Theatrical Release Date:
UK, 2007
Director: Pat Higgins
Writer: Pat Higgins
Cast: Neil Andrews, James Fisher, Cy Henty, Rebecca Herod, Eleanor James, James Kavaz, Natalie Milner, Oli Wilkinson

DVD released: March 29th, 2010
Approximate running time: 76 Minutes
Aspect Ratio: 1.78:1 Anamorphic Widescreen
Rating: 15 (UK)
Sound: Dolby Digital Stereo English
Subtitles: N/A
DVD Release: Brain Damage Films / Fremantle Home Entertainment
Region Coding: Region 2 PAL (UK)
Retail Price: £3.99


Synopsis: A woman receives a cursed engagement ring from her fiancee.

The film opens with a narration which explains the origins of the cursed ring and the bride who it originally it belonged too. From there all the main players are properly introduce and given just enough back-story to flesh things out. From a pacing stand point things move along nicely from one moment to the next.

Even though the premise and the film’s title suggests that this is a horror film. Horror quickly fades into the background as this film is predominately a romantic comedy with a few mafia scenes throw in for good measure. Approaching this film as more a satire of horror films makes everything all the more enjoyable. The horror themed moments are by far the weakest parts of this film and the comedic moments is where this film is at its best.

The one area that surprised me the most was how engaging all the performances in this film where, especially Rebecca Herod who’s character Nicole is the latest bride to receive the cursed ring. Another performance of note is Cy Henty in the role of Sinclair an eccentric expert in the supernatural who makes sexual advances towards his cousin. Overall Hellbride is a fun film that works as well as it does because of its tongue and cheek approach to the story at hand.

The DVD:

Hellbride is presented in an anamorphic widescreen that preserves the film’s original aspect ratio. The interlaced transfer is suffers from ghosting / blurring of the image. Colors and flesh tones fare well. Details at times look too soft.

## Material shown:
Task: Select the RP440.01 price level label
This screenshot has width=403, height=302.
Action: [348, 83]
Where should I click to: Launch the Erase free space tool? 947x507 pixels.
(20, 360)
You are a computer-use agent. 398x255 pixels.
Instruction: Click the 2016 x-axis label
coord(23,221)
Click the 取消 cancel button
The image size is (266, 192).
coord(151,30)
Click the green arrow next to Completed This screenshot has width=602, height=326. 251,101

...

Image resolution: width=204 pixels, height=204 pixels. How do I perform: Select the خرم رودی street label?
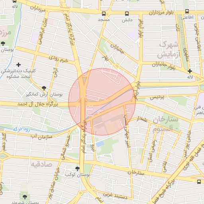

## Written tasks:
[A] Retype everything in the Hellbride review from "The one area" down to "story at hand.".
[B] What approximate running time does the Hellbride review list for the film?

## Expected results:
[A]
The one area that surprised me the most was how engaging all the performances in this film where, especially Rebecca Herod who’s character Nicole is the latest bride to receive the cursed ring. Another performance of note is Cy Henty in the role of Sinclair an eccentric expert in the supernatural who makes sexual advances towards his cousin. Overall Hellbride is a fun film that works as well as it does because of its tongue and cheek approach to the story at hand.

[B] 76 minutes.